Some scattered seats under the roof were available, but the lawn was packed on a humid late summer evening that saw Isbell and his band, the 400 Unit, perform 21 songs in an almost two-hour show. And the audience, which had to take part in vaccine checks prior to entering the venue, got their money’s worth.
Following an outstanding opener, Waxahatchee (more on them later), Isbell started the show with “Overseas” and “What Have I Done to Help,” two songs from his 2020 album, Reunions. Throughout the evening, he performed six tracks from the album, which the audience had not been able to hear live due to COVID, and all held their own with other classics from his catalogue.
While there were a number of individual highlights, including Sadler Vaden’s second lead work on “What Have I Done to Help,” the strongest moments for me were in the middle.
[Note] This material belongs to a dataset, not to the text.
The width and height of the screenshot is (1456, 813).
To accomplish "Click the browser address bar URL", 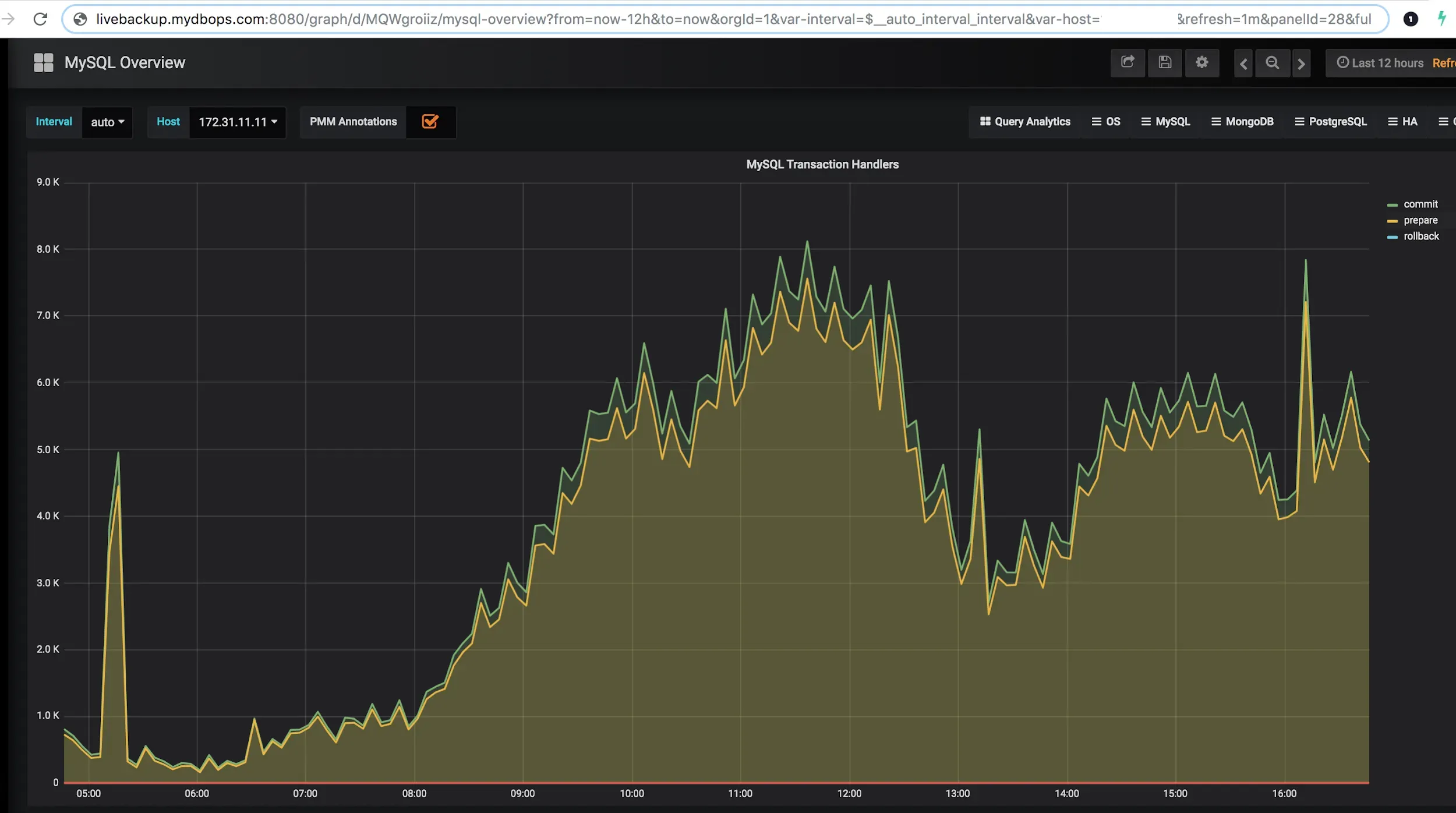I will pyautogui.click(x=582, y=19).
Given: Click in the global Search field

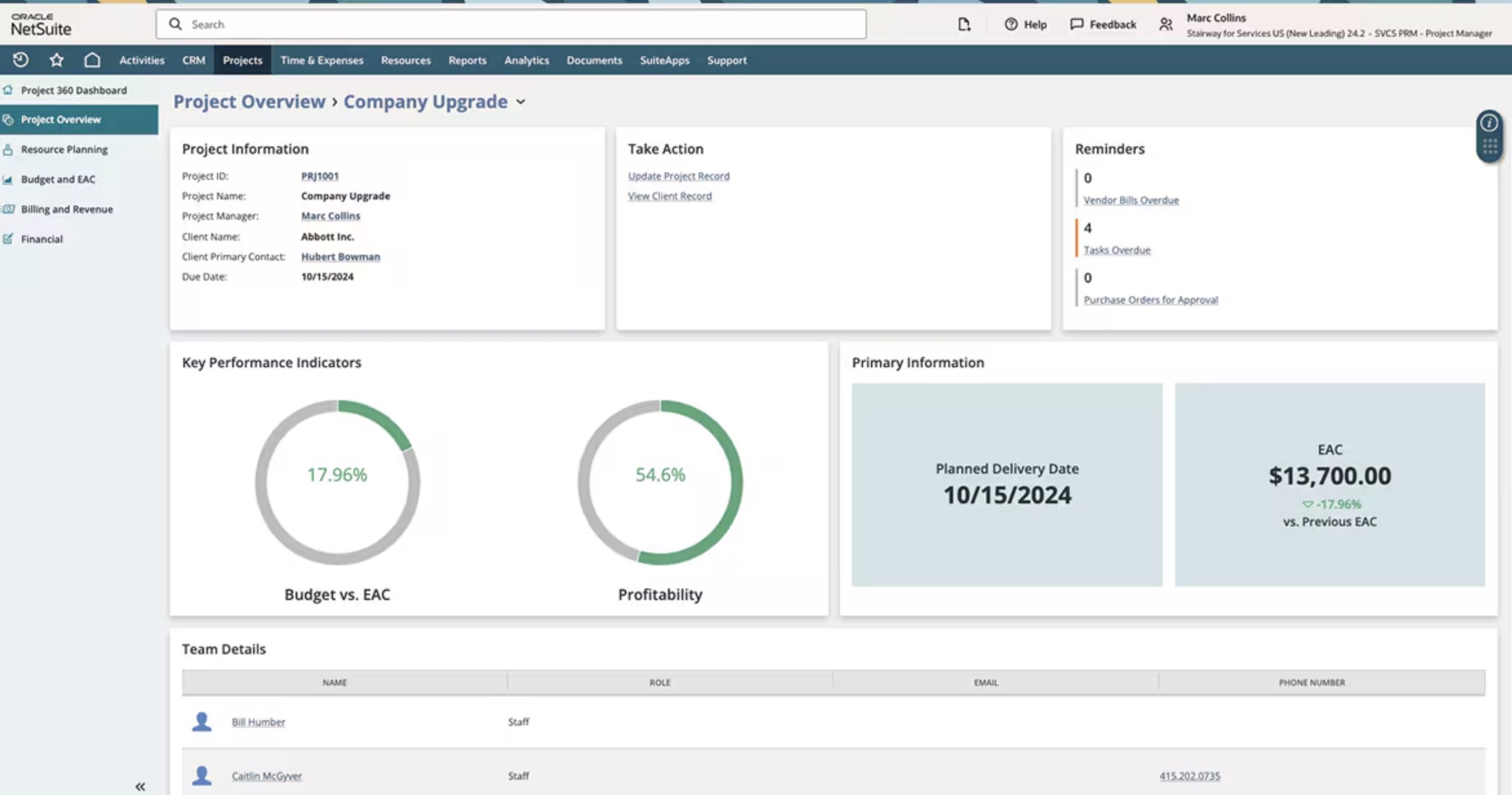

The “Reunions” songs stood out, with “It Gets Easier,” “Letting You Go,” and “Be Afraid” standing alongside “Super 8” (always a live highlight), the beautiful “Only Children,” a sublime “Last of My Kind,” the evening’s lone cover (“Driver 8,” from Isbell’s forthcoming charity album, Georgia Blue) and “If We Were Vampires.”
It felt strange hearing “Vampires” without Amanda Shires, who is recovering from an emergency medical procedure she had in Texas. But it was fun to see Isbell talk at various points about how much he is enjoying performing again live during this time of uncertainty. And you could sense the palpable relief of audience members who were just glad to be there.
Consider me one of them. This was my first show to shoot and review since late February 2020, when I covered Isbell’s first band, the Drive-by Truckers, at the 9:30 Club in Washington, D.C. I’m looking forward to many more shows in the near future, including Shoals Fest next month in Alabama, where I’ll see both bands again.
Find more Jason Isbell information here: https://www.jasonisbell.com
Having seen Isbell numerous times over the years, I’ve also learned to appreciate the opening acts he brings out on tour. Earlier this week, I had a playlist full of them: Anderson East, James McMurtry, The McCrary Sisters, North Mississippi All-Stars, Sturgill Simpson, and Chris Stapleton, among others.
Add Waxahatchee to the list.
Formed by songwriter Katie Crutchfield, who was backed by members of the Detroit-based indie folk group Bonny Doon, Waxahatchee is touring behind its critically acclaimed 2020 album, Saint Cloud. Largely written about Crutchfield’s decision to get sober, album opener “Oxbow” started the five-piece group’s 45-minute set.
Nine of the 12 songs came from the album, with the group’s embrace of twang and roots coming through clearly. Highlights were “The Eye” and “Hell,” with the loping and rolling vibe of the chorus (“I put you through hell”) drawing some of the largest applause of the night. Guitarist Bobby Colombo also took lead vocals for the Bonny Doon song, “Long Wave,” with Crutchfield harmonizing on the chorus (“You aren’t even supposed to be…”)
Crutchfield dipped into her distant past twice, for the beautiful and haunting “Chapel of Pines” (from the short-lived group Great Thunder) and the ethereal “Recite Remorse” from Waxahatchee’s 2017 album, “Out in the Storm.”
Waxahatchee opened only once for Isbell, who has a rotating cast of artists supporting him on this first leg of a tour that will run through 2022. And while opening acts often can’t fill the space of a large arena, they provided a full sound in the at-times cavernous Wolf Trap. I can’t wait to see what they do next.